#### Required action:
Below are records; reproduce exactly the lines from the one that has "Task: Open the notification" through the one that has "You are a computer-use agent. 739x600 pixels.", ends included, and nothing more.

#### Data supplied:
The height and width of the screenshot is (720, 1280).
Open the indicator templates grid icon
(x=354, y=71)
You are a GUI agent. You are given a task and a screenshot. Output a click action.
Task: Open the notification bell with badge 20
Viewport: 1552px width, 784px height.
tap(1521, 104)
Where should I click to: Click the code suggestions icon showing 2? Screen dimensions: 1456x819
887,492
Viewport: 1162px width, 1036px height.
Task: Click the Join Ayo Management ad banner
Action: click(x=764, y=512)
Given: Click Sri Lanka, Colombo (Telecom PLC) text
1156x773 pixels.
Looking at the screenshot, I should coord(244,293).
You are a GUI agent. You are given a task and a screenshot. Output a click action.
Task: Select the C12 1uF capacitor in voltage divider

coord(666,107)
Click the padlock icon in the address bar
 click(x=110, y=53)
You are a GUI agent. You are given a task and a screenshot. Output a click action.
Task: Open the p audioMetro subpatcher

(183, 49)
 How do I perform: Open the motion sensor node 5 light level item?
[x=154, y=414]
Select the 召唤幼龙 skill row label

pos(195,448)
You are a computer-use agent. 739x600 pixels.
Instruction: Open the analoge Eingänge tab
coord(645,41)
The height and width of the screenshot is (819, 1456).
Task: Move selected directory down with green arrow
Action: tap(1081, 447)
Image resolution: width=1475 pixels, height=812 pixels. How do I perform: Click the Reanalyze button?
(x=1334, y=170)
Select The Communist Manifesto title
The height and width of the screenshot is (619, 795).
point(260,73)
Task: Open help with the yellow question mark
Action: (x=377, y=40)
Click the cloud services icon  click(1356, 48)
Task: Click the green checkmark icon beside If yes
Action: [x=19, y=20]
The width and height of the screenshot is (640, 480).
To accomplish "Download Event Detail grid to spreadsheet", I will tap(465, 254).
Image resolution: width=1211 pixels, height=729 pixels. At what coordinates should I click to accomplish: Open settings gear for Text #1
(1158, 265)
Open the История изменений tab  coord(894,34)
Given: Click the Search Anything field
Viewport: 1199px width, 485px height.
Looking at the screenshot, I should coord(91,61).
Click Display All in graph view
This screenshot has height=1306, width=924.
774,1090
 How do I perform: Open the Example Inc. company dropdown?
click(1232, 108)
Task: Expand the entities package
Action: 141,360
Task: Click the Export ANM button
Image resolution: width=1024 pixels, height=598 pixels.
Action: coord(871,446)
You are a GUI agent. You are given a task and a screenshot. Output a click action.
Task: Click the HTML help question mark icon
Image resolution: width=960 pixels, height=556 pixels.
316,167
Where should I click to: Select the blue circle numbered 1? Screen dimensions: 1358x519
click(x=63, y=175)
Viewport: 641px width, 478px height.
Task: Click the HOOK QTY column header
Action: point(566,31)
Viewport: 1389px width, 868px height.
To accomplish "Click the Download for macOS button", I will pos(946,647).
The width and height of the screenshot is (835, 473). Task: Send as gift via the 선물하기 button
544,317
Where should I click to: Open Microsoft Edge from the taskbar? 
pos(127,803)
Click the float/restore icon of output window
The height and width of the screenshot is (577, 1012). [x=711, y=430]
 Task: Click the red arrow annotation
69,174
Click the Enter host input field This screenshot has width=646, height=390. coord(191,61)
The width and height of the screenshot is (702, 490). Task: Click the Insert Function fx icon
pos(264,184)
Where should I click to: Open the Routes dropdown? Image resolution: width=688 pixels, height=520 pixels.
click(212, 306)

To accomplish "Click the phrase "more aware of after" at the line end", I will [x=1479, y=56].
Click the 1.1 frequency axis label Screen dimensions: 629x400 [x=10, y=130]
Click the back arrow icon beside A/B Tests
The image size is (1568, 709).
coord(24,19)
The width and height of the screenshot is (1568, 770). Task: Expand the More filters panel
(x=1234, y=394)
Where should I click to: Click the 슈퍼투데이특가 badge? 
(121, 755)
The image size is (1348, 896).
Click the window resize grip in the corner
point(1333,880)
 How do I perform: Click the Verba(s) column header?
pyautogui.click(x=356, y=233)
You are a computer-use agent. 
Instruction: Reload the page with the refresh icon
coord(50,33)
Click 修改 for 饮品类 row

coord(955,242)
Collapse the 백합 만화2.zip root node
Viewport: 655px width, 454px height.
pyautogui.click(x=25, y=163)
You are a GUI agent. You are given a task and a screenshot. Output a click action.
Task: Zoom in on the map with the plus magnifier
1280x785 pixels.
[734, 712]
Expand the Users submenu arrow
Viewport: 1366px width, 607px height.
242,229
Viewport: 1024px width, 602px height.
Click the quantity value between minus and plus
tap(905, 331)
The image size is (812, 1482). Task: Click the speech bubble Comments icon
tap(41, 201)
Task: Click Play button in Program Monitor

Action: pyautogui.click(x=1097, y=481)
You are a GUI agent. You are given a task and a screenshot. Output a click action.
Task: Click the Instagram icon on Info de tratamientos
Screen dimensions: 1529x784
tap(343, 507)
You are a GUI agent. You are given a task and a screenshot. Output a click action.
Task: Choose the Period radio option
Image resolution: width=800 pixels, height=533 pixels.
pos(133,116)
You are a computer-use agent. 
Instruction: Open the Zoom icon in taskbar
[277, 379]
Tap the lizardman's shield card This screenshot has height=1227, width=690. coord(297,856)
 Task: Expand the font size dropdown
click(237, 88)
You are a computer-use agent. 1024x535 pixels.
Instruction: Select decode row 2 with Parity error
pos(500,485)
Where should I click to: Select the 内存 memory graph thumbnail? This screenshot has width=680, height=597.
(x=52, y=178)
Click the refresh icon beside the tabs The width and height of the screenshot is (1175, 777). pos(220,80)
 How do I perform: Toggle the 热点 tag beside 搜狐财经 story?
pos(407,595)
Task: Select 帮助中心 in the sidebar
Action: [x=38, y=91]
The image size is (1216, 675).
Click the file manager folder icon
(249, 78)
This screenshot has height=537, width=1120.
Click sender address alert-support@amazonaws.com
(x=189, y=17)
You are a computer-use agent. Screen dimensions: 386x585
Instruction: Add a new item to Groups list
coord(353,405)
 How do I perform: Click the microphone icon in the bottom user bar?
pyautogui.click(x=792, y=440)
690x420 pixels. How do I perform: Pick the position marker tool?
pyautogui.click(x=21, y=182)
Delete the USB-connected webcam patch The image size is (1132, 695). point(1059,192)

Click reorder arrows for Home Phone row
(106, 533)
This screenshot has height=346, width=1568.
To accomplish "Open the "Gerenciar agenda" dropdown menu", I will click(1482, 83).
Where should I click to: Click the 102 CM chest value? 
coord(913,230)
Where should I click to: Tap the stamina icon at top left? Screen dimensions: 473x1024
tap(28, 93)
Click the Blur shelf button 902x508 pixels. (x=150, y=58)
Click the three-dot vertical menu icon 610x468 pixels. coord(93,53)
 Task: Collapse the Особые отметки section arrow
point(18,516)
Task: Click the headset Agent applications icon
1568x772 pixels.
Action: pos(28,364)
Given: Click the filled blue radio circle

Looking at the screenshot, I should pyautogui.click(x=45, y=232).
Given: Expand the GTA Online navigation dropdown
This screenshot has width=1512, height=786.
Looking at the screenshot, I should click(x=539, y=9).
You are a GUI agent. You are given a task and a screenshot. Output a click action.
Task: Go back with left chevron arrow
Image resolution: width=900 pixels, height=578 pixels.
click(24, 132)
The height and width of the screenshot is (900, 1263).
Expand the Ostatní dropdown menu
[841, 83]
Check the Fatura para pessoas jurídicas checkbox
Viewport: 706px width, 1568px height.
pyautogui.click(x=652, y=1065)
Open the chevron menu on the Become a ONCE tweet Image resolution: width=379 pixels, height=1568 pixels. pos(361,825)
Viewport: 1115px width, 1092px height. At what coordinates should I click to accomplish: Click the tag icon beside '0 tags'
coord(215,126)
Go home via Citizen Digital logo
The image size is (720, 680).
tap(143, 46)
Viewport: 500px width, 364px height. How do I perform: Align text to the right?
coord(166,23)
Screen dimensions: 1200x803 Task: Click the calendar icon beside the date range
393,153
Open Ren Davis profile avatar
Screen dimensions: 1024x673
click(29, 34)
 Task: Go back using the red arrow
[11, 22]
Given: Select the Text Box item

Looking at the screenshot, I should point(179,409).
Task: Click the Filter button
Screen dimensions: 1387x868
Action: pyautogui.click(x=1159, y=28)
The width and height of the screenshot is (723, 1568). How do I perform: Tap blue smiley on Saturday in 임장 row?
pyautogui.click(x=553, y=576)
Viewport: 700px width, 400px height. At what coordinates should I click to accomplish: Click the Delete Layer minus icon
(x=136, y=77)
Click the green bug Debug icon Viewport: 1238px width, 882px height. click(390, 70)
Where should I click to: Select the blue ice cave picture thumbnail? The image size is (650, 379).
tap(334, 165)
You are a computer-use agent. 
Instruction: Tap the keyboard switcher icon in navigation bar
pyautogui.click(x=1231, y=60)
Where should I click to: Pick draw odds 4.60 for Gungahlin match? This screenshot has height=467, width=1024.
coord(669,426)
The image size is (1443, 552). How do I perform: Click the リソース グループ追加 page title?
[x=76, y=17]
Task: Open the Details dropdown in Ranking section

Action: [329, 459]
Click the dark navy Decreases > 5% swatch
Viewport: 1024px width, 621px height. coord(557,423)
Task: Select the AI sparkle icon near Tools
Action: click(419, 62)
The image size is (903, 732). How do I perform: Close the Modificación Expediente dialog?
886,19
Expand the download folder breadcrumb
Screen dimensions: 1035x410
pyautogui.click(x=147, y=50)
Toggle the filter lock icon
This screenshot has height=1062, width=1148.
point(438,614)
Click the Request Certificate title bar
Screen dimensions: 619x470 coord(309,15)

#### Answer to the exercise:
Task: Open the notification bell with badge 20
Viewport: 1552px width, 784px height.
tap(1521, 104)
Where should I click to: Click the code suggestions icon showing 2? Screen dimensions: 1456x819
887,492
Viewport: 1162px width, 1036px height.
Task: Click the Join Ayo Management ad banner
Action: click(x=764, y=512)
Given: Click Sri Lanka, Colombo (Telecom PLC) text
1156x773 pixels.
Looking at the screenshot, I should coord(244,293).
You are a GUI agent. You are given a task and a screenshot. Output a click action.
Task: Select the C12 1uF capacitor in voltage divider

coord(666,107)
Click the padlock icon in the address bar
 click(x=110, y=53)
You are a GUI agent. You are given a task and a screenshot. Output a click action.
Task: Open the p audioMetro subpatcher

(183, 49)
 How do I perform: Open the motion sensor node 5 light level item?
[x=154, y=414]
Select the 召唤幼龙 skill row label

pos(195,448)
You are a computer-use agent. 739x600 pixels.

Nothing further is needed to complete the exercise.